Some years ago and while undergoing training for the ministry at a local hospital, I wondered if I carry on. Decent and God-fearing people whom I hoped would recover, could not. Previously intact families unraveled in the painful cycle of futility and grief. And those who should not have died – children, teenagers, young adults, parents, and vital elders – did.
There was no sense of justice. No reward provided for those whose labor and devotion had been poured out for others. No answers could be found when sitting at the bedsides of those who suffered. Scared, I wondered if could be there for them at the end – their end – because I acutely felt my own end too.
Later that week and while driving, I happened to pass a cemetery. It was fall, and its entire grounds were covered with fall leaves. Sitting next to me, was our four-year-old son.
Catching sight of the leaf-covered graveyard, our youngest son made it clear that he wanted to go and visit those grounds. Though usually a pretty easy going kid, that morning he made such a fuss I caved in. Driving our car through the cemetery entrance, we pulled up to an area densely covered with gravestones.
Bolting out of the vehicle and filled with childhood delight, our youngest proceeded to run along the gravestones, patting the top of each one as if playing a game. I, however, was terrified. This was the last place I wanted to be. Running after our youngest, I began shouting, “Can’t we just go home now?” But it was no use. He just ran faster.
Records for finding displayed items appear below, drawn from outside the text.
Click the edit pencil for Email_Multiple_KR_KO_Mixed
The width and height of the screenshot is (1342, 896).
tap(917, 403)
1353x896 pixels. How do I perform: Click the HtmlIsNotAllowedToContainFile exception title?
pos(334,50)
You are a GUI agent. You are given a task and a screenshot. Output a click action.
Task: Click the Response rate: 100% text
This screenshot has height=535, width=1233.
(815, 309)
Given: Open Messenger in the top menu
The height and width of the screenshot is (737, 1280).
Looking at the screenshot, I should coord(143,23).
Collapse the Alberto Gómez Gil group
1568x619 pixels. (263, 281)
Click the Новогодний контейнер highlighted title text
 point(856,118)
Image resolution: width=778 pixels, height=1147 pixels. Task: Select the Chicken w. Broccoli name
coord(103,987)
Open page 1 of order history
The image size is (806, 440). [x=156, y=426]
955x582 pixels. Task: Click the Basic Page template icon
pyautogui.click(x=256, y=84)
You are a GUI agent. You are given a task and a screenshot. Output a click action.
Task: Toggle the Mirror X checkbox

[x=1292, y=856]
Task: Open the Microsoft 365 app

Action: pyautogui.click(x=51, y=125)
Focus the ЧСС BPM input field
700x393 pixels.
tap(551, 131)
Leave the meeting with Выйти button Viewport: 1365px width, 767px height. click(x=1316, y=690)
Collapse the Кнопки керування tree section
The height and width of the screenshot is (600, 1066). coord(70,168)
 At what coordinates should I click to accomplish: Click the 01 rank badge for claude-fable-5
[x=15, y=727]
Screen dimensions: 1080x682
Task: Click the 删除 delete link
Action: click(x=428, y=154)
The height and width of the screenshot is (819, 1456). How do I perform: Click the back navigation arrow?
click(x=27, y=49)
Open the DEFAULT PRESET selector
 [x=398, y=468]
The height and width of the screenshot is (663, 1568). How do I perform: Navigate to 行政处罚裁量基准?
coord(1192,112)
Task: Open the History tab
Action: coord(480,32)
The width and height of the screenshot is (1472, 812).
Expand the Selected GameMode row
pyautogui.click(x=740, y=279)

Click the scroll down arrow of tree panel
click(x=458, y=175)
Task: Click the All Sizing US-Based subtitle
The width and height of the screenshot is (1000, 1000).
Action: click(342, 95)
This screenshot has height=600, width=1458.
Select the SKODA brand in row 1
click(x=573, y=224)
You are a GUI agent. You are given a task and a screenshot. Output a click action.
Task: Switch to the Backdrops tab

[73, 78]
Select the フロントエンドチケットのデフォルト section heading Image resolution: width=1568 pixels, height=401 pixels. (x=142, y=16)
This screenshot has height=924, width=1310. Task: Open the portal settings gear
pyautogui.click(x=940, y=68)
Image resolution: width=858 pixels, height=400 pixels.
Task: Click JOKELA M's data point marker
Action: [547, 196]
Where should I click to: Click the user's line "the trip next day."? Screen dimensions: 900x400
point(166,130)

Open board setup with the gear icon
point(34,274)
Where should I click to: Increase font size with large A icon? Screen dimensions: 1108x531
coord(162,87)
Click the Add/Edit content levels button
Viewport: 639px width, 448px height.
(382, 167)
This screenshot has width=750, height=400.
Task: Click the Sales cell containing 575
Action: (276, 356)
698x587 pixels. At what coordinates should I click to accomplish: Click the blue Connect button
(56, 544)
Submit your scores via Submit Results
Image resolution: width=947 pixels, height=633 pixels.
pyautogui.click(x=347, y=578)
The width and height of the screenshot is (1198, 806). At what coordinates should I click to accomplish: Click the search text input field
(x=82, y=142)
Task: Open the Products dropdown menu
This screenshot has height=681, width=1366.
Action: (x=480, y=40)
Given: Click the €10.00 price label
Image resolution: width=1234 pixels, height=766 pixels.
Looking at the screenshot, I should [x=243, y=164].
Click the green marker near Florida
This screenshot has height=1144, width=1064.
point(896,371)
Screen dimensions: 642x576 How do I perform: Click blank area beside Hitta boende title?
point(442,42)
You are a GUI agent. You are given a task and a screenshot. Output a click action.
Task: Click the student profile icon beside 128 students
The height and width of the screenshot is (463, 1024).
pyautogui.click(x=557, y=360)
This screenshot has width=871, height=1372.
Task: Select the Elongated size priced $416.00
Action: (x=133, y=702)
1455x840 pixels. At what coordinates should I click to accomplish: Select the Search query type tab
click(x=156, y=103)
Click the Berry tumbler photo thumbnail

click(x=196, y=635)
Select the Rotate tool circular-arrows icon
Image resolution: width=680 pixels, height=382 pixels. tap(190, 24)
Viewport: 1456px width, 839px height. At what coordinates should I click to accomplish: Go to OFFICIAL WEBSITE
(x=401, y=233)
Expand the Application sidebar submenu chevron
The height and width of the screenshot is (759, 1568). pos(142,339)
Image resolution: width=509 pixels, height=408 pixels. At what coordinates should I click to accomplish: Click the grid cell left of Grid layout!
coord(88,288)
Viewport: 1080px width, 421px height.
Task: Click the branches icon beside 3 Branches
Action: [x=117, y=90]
Wrote the psalmist when overcome with futility, “Restore to me the joy of your salvation, and sustain in me a willing spirit.” It was not happiness or bliss or even contentment that the writer of this ancient text was seeking. Instead and as Matt Fitzgerald writes,
“But joy is like Christ. Joy arrives on its own terms. It turns tables over and leaves you gasping in its aftermath. Happiness and joy are different, not mutually exclusive.” 
When at last I caught up with my son, he was breathless, squirming and ablaze with delight. Though overcome with anxiety – when dropping to the ground to hold him – I was surprised by joy.  No, it wasn’t happiness or bliss or even contentment. Instead, it was an intoxicating sweetness, an indescribable quietude that seized me. Joy had arrived at last, but it was on its own terms. Overwhelmed but profoundly grateful, I picked up our son and headed back to the car.
 Matt Fitzgerald, Five times a day, the WeCroak app reminds me that I’m going to die, (Christian Century Magazine, October 24, 2018) I am indebted to Matt Fitzgerald for his own recollection facing death, and the influence of his young family.
 From Genesis 3:19. On Ash Wednesday these words are commonly invoked while the sign of the cross is gently etched upon one’s forehead.
 Ibid. Matt Fitzgerald.
 Surprised by Joy, is the title of C.S. Lewis’ classic on his conversion into the Christian faith.